I could think of ways you could make a good attempt at it. You could have a gene...

I could think of ways you could make a good attempt at it. You could have a generator/discriminator relationship where you have a model whose purpose is to evaluate model outputs for things other than just toxicity (basically RLHF for capabilities), then use that to train. You could have code generation tasks where the code is actually executed and a success/failure signal sent based on code performance. You could do logical puzzle generator/logical puzzle solver pairs and have a separate system evaluate answer correctness based on a human dataset baseline, or maybe a model programmed to be able to turn natural language logic puzzles into API calls to a formal logical engine solver to get the answer for comparison. You could make a simple program to turn randomly generated mathematical problems into word problems, use an AI to add extraneous detail while protecting the core problem description, then give the resulting word problems to an AI and use a separate AI to extract out the final answer or conclusion. Then compare that answer to what the calculator says for the original math problem.

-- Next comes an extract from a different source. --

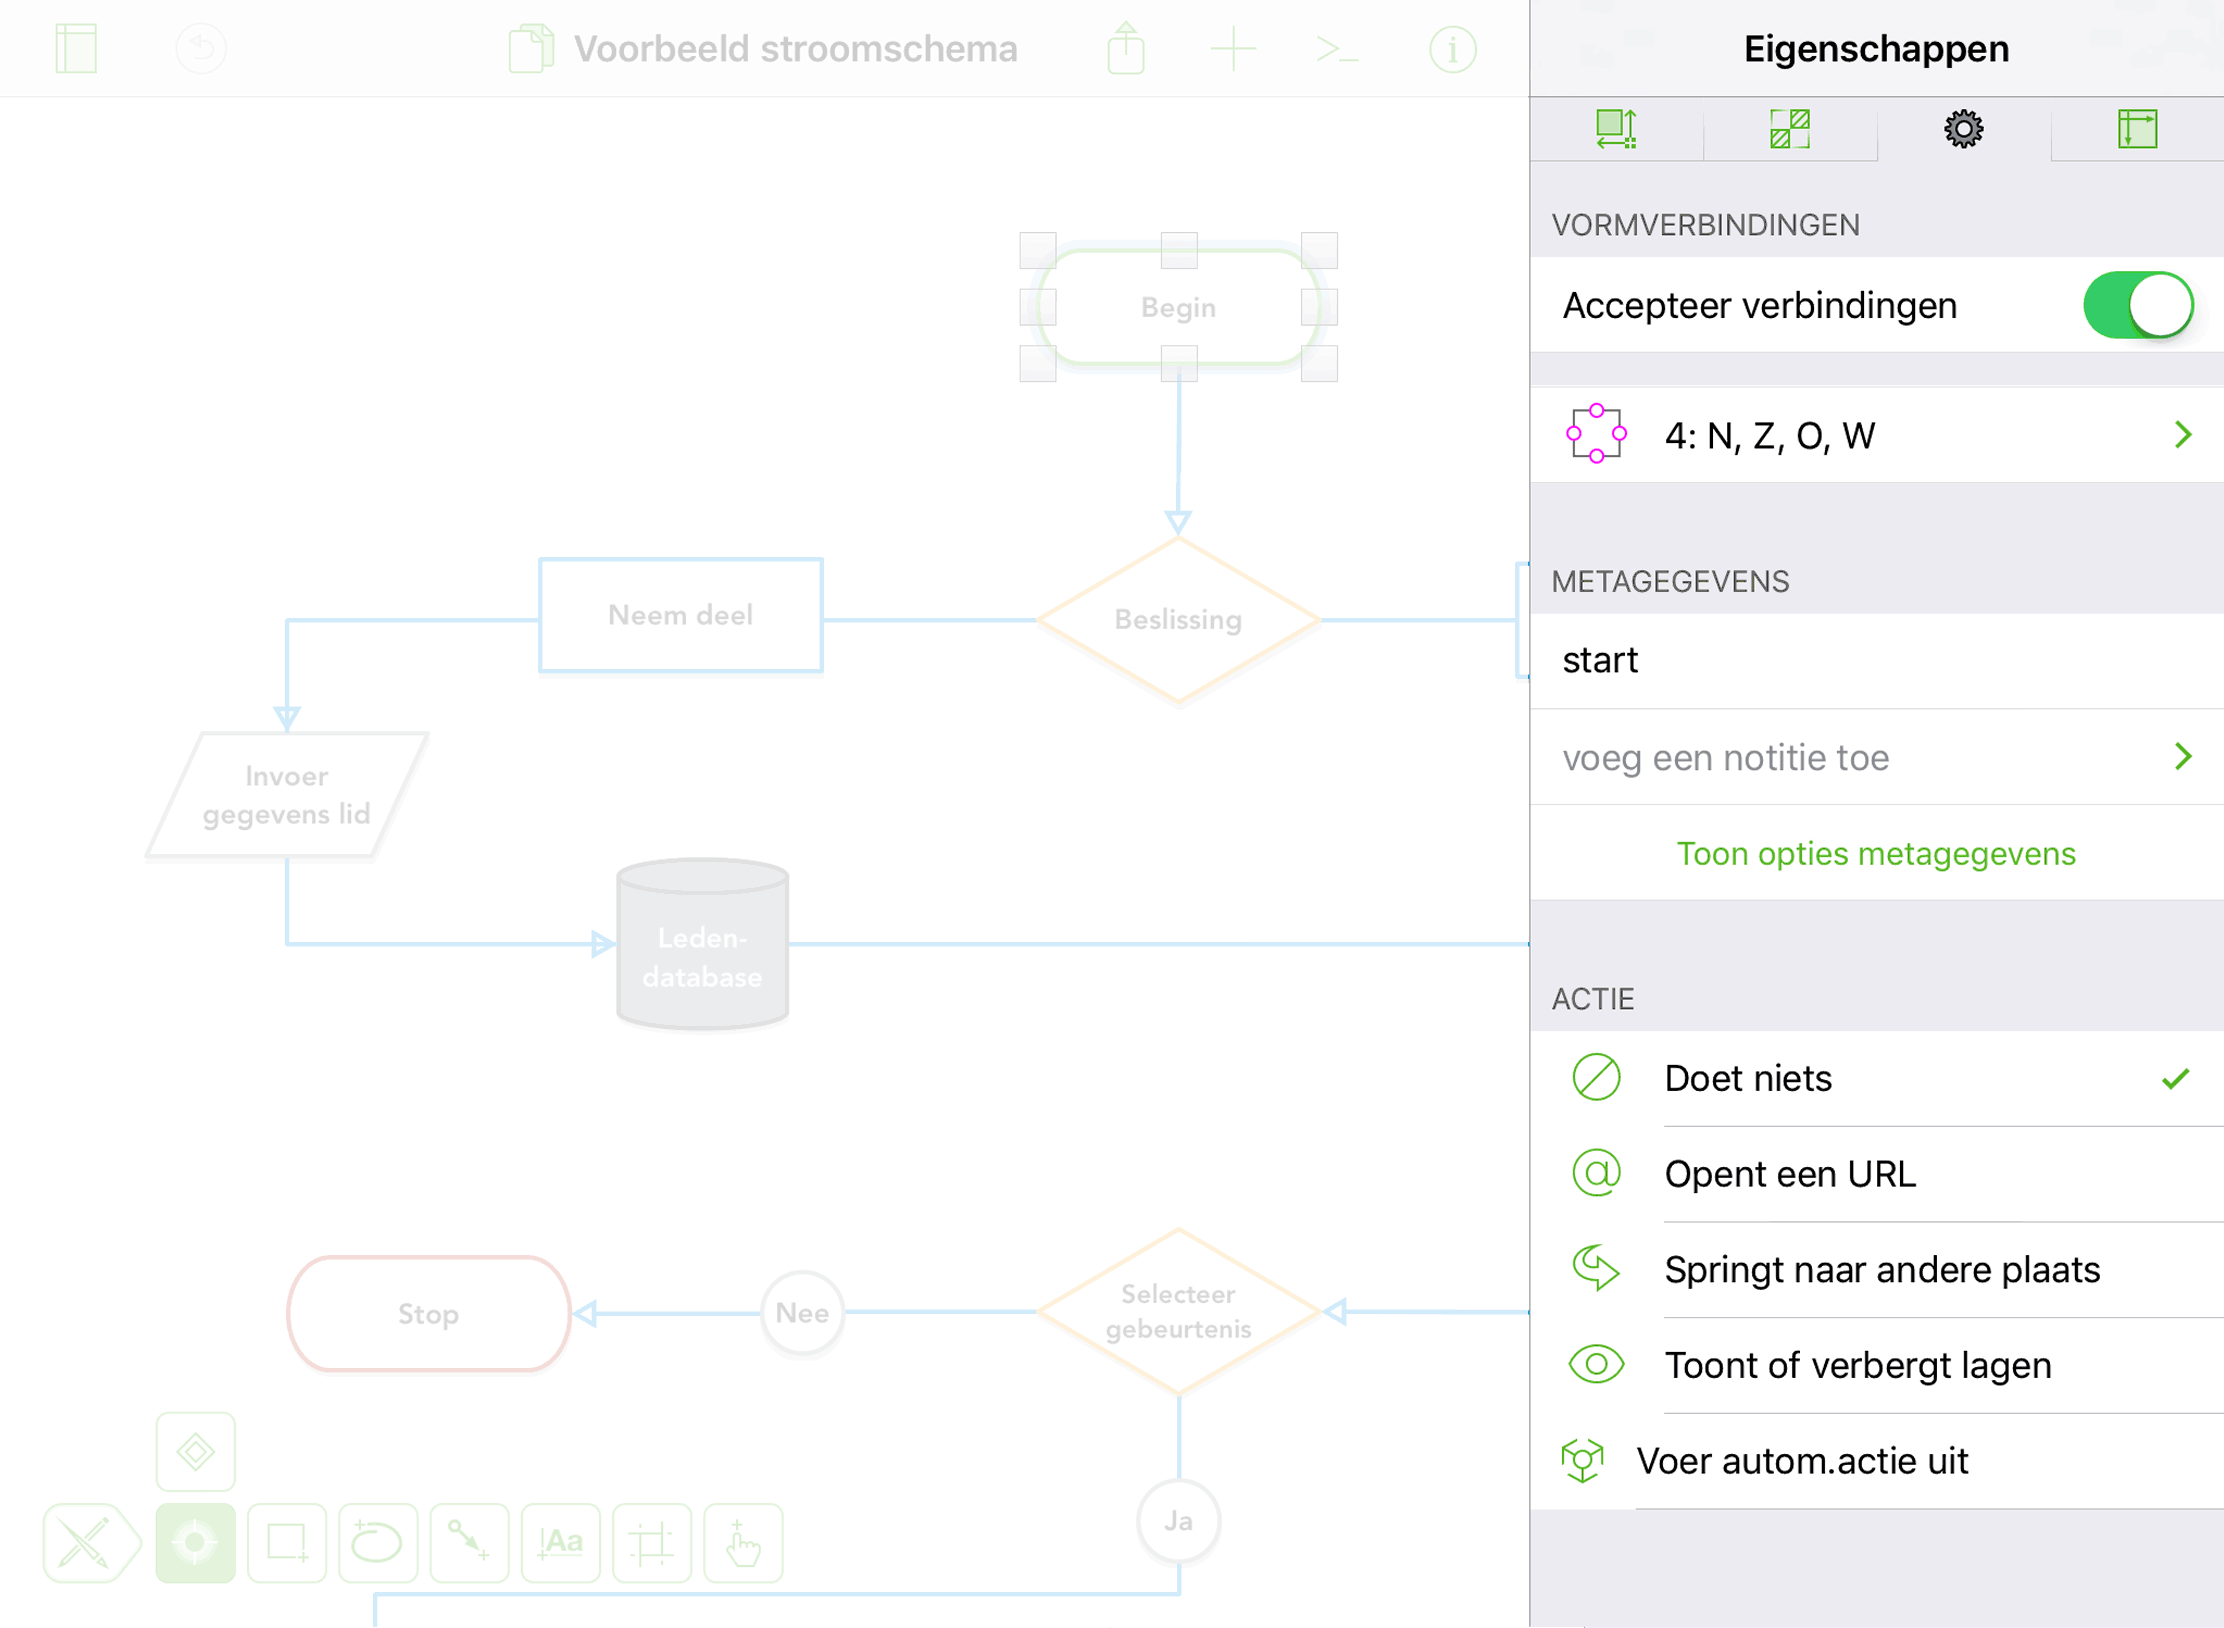
Task: Switch to the fill and stroke style tab
Action: (1789, 129)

All of those have problems and would be very compute expensive, plus the limitation I struggle to see around where if you're using a model to train another model you maybe can't get better than that model. But I think we could build architectures which provide large labelled training datasets to LLMs for any problem that can be deterministically solved by us using more traditional computing methods, like maths and some logic puzzles. Maybe if we use those datasets we can make it so that LLMs are able to do maths and difficult logic problems natively, and maybe the internal machinery they develop to do that could help them in other areas. Would be a fun research project.